ASSIGNMENT ::
Once you reach the line containing "VIEW RĀMA THE" in the data below, restate each line word for word up to and including the one containing "[Share on X (Twitter)] (36, 86)".

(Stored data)
****************

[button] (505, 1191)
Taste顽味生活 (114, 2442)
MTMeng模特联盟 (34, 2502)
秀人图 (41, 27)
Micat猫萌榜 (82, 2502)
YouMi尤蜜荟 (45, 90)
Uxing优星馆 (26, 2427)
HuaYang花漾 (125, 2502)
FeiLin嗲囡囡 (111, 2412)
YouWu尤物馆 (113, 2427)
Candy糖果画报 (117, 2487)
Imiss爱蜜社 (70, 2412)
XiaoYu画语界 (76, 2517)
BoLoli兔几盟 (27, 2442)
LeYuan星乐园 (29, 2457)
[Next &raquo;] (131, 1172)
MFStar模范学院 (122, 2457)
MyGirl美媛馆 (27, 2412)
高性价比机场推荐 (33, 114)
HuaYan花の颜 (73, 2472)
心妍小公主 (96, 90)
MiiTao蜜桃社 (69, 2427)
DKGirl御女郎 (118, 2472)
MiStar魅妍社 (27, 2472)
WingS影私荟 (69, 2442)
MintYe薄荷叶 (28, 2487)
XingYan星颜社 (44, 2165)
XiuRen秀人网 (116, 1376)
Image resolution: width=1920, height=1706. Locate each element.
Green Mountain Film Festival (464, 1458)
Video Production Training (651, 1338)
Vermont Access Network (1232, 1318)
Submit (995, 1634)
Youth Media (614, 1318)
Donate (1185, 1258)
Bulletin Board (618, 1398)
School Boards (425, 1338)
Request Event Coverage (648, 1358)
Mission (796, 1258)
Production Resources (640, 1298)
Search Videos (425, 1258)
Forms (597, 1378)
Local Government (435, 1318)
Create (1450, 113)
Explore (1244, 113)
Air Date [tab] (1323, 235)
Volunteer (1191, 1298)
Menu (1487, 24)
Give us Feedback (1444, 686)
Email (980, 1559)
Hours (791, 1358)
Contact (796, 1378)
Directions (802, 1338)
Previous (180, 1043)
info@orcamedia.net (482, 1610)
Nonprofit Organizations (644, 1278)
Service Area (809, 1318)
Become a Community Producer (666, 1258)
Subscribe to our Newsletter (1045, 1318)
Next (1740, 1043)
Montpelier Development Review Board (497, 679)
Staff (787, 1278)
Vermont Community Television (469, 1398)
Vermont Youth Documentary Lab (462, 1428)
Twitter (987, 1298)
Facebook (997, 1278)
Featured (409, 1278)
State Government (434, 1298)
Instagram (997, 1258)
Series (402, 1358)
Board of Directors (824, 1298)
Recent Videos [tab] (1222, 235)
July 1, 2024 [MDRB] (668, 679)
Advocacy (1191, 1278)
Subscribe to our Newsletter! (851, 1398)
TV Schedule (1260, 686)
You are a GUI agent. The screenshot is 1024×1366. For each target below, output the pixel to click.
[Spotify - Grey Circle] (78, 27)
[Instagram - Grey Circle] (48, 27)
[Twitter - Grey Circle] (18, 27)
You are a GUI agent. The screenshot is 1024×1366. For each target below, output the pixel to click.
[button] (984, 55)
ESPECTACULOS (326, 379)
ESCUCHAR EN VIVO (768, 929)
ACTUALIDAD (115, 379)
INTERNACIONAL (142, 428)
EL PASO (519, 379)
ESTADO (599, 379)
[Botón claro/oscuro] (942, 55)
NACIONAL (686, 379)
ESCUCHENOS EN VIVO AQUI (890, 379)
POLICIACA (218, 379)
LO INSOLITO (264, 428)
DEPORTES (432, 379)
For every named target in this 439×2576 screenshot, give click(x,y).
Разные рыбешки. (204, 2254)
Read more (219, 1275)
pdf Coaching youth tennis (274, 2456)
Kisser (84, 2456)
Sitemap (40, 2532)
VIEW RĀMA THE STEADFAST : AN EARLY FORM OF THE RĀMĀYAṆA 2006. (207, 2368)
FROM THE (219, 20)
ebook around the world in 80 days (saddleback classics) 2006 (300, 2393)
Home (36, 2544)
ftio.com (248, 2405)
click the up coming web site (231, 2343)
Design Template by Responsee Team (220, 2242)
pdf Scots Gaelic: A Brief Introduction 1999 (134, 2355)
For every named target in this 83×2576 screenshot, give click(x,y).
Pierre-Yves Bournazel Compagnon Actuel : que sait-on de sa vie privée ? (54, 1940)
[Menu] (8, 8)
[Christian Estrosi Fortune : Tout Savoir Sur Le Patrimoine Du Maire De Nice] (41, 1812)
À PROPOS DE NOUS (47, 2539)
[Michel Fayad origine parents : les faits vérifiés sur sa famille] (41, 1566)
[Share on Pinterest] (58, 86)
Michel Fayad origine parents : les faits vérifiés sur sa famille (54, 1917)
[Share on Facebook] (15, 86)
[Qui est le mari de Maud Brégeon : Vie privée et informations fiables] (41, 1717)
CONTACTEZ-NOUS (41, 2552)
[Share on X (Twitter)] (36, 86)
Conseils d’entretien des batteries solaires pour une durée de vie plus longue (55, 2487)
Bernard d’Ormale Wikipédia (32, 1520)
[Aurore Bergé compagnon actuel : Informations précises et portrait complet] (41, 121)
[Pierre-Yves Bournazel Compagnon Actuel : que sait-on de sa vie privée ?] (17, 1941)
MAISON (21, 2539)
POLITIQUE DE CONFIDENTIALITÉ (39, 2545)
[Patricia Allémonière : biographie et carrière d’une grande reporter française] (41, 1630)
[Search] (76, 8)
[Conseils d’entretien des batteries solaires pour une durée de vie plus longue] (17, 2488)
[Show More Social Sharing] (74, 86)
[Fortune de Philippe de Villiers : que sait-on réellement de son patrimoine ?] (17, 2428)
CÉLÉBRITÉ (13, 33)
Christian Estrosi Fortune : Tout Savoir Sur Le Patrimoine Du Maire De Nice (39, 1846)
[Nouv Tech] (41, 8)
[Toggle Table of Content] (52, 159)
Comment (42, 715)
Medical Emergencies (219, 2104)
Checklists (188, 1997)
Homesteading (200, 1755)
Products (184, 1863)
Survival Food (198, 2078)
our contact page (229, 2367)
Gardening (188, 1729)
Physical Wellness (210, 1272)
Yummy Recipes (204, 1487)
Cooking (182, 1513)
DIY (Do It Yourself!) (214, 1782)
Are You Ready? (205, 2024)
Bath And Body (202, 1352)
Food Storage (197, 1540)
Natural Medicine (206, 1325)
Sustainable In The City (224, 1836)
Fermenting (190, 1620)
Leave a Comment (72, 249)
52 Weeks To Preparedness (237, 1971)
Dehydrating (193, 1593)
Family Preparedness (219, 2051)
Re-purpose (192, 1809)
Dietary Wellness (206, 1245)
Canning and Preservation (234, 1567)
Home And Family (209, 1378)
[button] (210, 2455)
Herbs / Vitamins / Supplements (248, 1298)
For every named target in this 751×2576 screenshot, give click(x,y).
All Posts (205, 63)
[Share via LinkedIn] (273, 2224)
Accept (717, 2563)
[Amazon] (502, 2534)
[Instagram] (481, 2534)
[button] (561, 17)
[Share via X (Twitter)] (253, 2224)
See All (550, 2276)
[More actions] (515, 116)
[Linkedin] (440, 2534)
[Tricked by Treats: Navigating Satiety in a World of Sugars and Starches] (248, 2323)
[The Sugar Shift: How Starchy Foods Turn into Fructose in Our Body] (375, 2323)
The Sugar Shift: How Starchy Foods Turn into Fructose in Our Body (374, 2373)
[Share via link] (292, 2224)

****************

WRITTEN ANSWER ::
VIEW RĀMA THE STEADFAST : AN EARLY FORM OF THE RĀMĀYAṆA 2006. (207, 2368)
FROM THE (219, 20)
ebook around the world in 80 days (saddleback classics) 2006 (300, 2393)
Home (36, 2544)
ftio.com (248, 2405)
click the up coming web site (231, 2343)
Design Template by Responsee Team (220, 2242)
pdf Scots Gaelic: A Brief Introduction 1999 (134, 2355)
For every named target in this 83×2576 screenshot, give click(x,y).
Pierre-Yves Bournazel Compagnon Actuel : que sait-on de sa vie privée ? (54, 1940)
[Menu] (8, 8)
[Christian Estrosi Fortune : Tout Savoir Sur Le Patrimoine Du Maire De Nice] (41, 1812)
À PROPOS DE NOUS (47, 2539)
[Michel Fayad origine parents : les faits vérifiés sur sa famille] (41, 1566)
[Share on Pinterest] (58, 86)
Michel Fayad origine parents : les faits vérifiés sur sa famille (54, 1917)
[Share on Facebook] (15, 86)
[Qui est le mari de Maud Brégeon : Vie privée et informations fiables] (41, 1717)
CONTACTEZ-NOUS (41, 2552)
[Share on X (Twitter)] (36, 86)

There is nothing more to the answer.